Start of Block

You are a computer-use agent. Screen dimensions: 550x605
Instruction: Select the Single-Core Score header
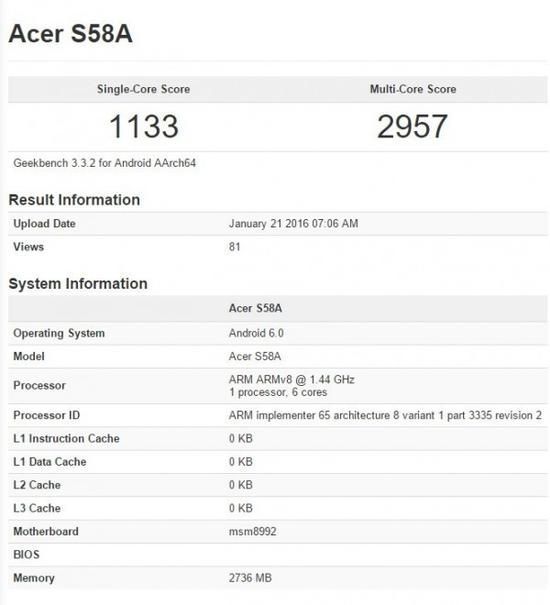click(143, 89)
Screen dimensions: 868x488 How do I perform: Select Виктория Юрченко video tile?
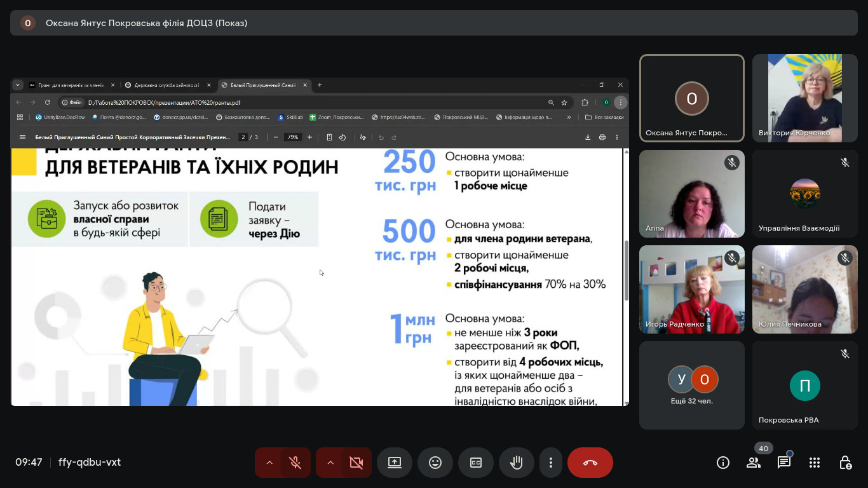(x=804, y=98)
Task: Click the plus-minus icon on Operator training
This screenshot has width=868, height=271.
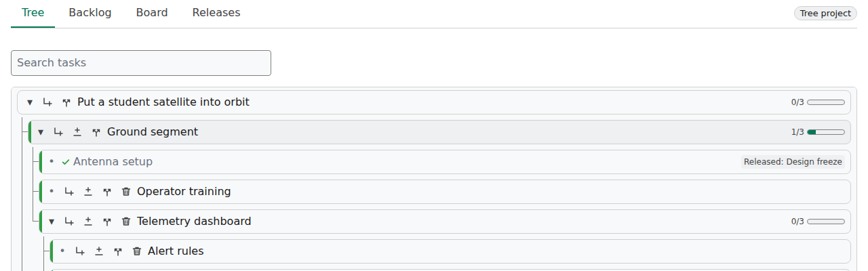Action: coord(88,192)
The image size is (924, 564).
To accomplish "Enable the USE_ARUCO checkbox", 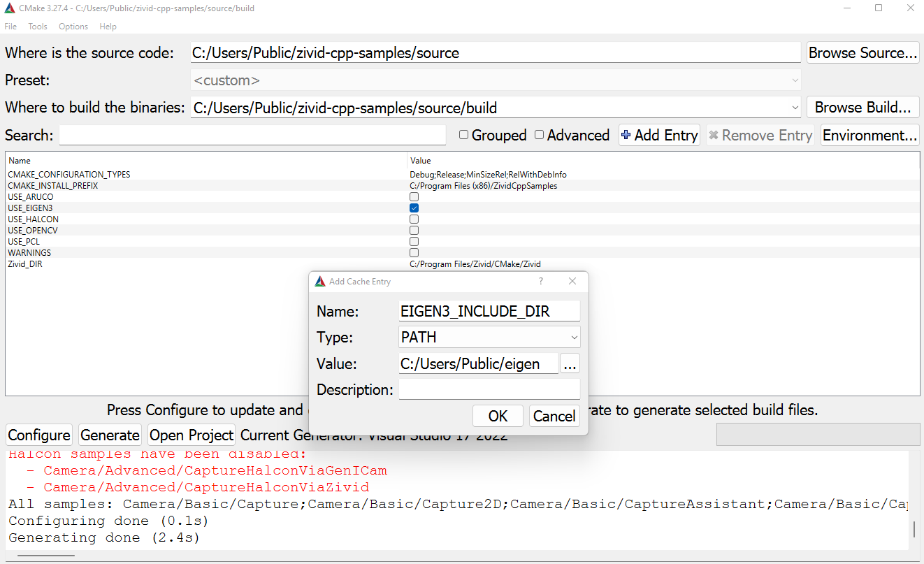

End of Block

◆ AIM OF THE EXERCISE
All lines from the line with "Instruction: Select the" through the final line of the data, both included, are to be repeated exactly; no other lines and no pictures.

◆ ANSWER SECTION
Instruction: Select the Single-Core Score header
click(143, 89)
Screen dimensions: 868x488 How do I perform: Select Виктория Юрченко video tile?
(x=804, y=98)
Task: Click the plus-minus icon on Operator training
This screenshot has width=868, height=271.
Action: coord(88,192)
The image size is (924, 564).
To accomplish "Enable the USE_ARUCO checkbox", 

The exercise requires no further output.